Hollywood на Хане | страница 13




Московские блины пекутся в небольших уличных лотках, — прямо на ваших глазах и в соответствии с вашим заказом. Сдобные руки лоточных баб раскатывают тесто, промазывают его слоем выбранной вами начинки и ловкими экономными движениями — раз, два, три!.. — сворачивают в упитанный хорошо промасленный блин, точно младенца пеленают… Каждый раз, я подолгу читаю список начинок, который ровно вдвое длиннее американской «Декларации Независимости», и к моменту, когда подходит моя очередь едва успеваю выбрать, а иногда и не успеваю, и тогда лоточная женщина смотрит на меня с раздраженным нетерпением, смиряемым лишь благородной сединой моих висков да нездешней неторопливой мягкостью обращения…

Московские блины бывают, если восходить от простого к сложному: с ничем, со сметаной, с творожком обычным, с творожком сладким, с шоколадной пастой, с голландским напрочь изрешеченным сыром, с ветчиной, гибридные: с ветчиной и сыром, склеенными вместе в греховном союзе, с курятиной, с лесными грибами, с мёдом, с ягодами, с имбирной начинкой и с начинкой из сухофруктов, со старославянской рыбой севрюгой, с красной икрой и, наконец, блин «Богатырский», многослойный и навороченный, — наш русский ответ «Большому Маку»…

Один из дней я посвятил московским пригородам-лесопаркам. После душной Москвы, разогретой страстями человеческими до невыносимого градуса, прохладное ясноокое Коломенское светлит сердце и радует глаз. По нетоптаным изумрудным лугам бродят стада белоснежных церквей, колокольни клонятся навстречу ветру и облакам и роняют наземь свои колокола. Юные художницы, разметав вкруг себя мольберты и мелованные листы, хмурят бровки в попытке передать неуловимое. Подмосковная природа рисована акварелью, что особенно заметно глазу, привыкшему к плотному, маслом писанному левантийскому полотну. Калина красная, шукшинская обрамляет памятники зодчества, сработанные без единого гвоздя, поскольку — белокаменны… Невозможно не фотографировать, невозможно не плакать над нафотографированным…

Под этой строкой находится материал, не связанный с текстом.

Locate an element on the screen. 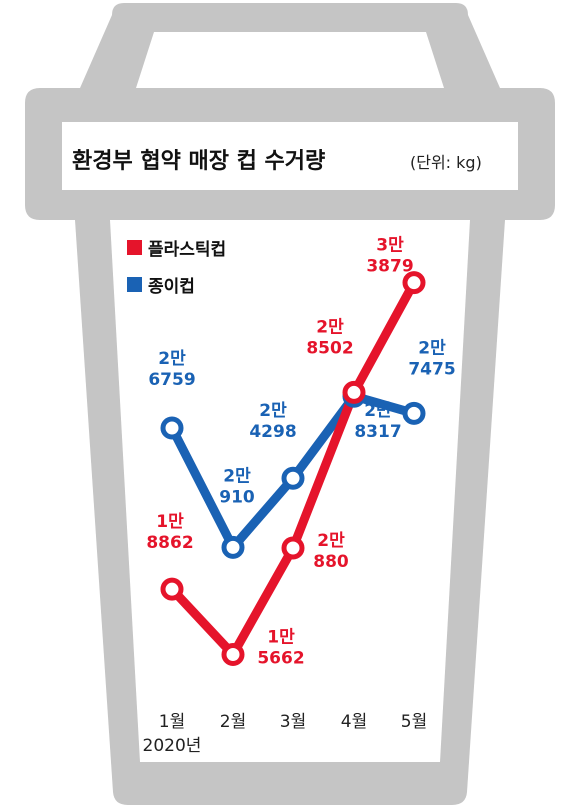  cup-lid-top-inner is located at coordinates (290, 60).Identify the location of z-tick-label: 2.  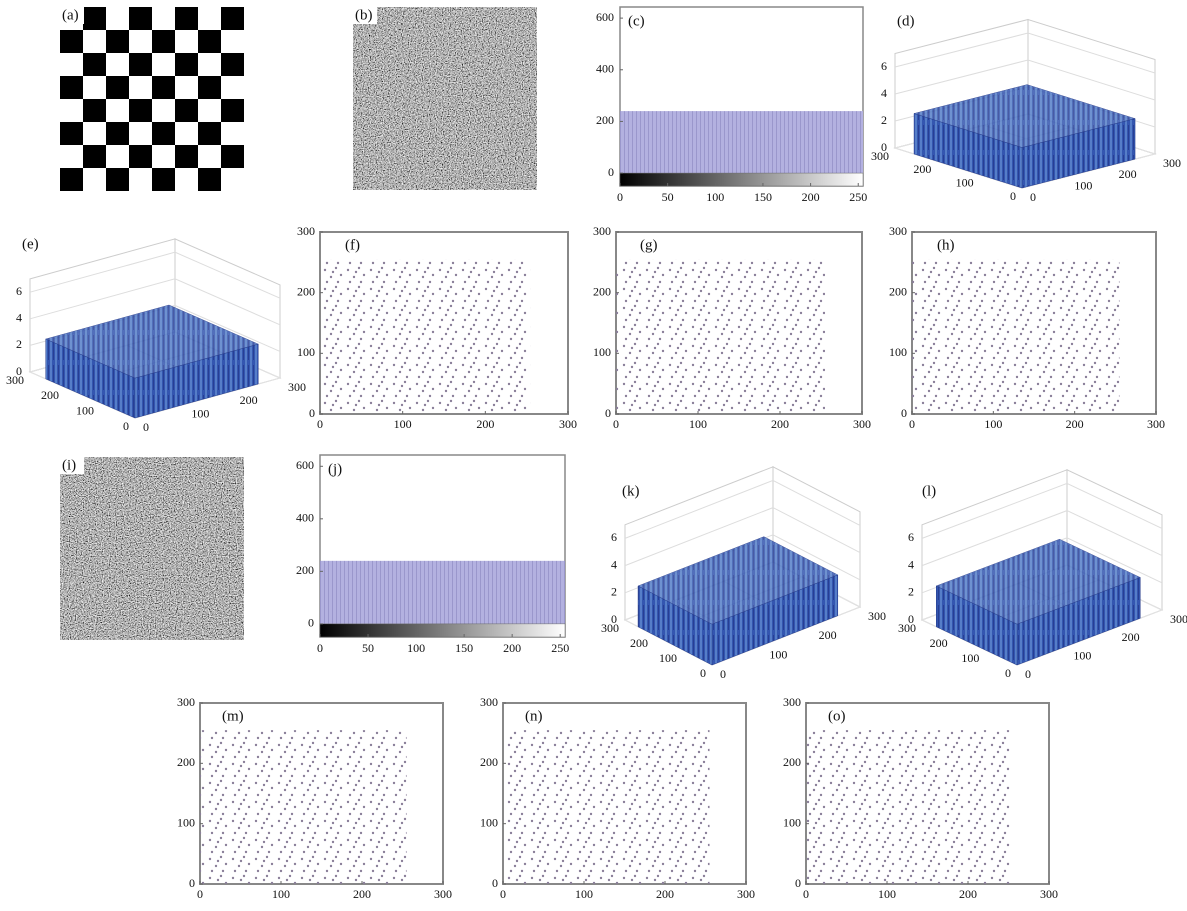
(884, 120).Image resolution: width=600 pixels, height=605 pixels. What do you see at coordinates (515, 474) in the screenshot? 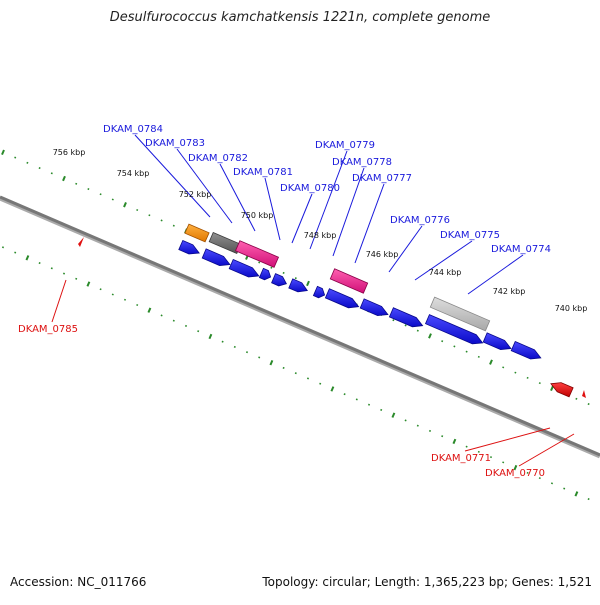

Большей частью, Коломенское населено едва заглянувшими в этот мир младенцами да стоящими на его пороге лицом к выходу стариками. В будень и тех, и других не много: одна бабуля на гектар богомольного пространства, один младенец на километр колясочного пробега. Я подолгу наблюдаю, как в прозрачных лиственных аллеях молочные мамаши беседуют со своими колясочками, укачивают невидимого собеседника на мягких рессорах, предлагают ему белую грудь, слегка прикрывшись от завистливого проходимца кружевной полою блузки. Строгий окладистый дед ковыряет листву коренастой тростью, трусит деловитая собака, тряся колтунами. Меня обволакивает светлая ностальгия по чему-то, никогда не случавшемуся в моей жизни, по кому-то томительно необходимому, никогда не оказывавшемуся со мною рядом. Я присаживаюсь на почерканную подростковым ножиком лавку, и у самых ног моих слетевший с клёна холёный голубь кружит напористый танец вкруг изнеможённой, заранее сдавшейся голубицы.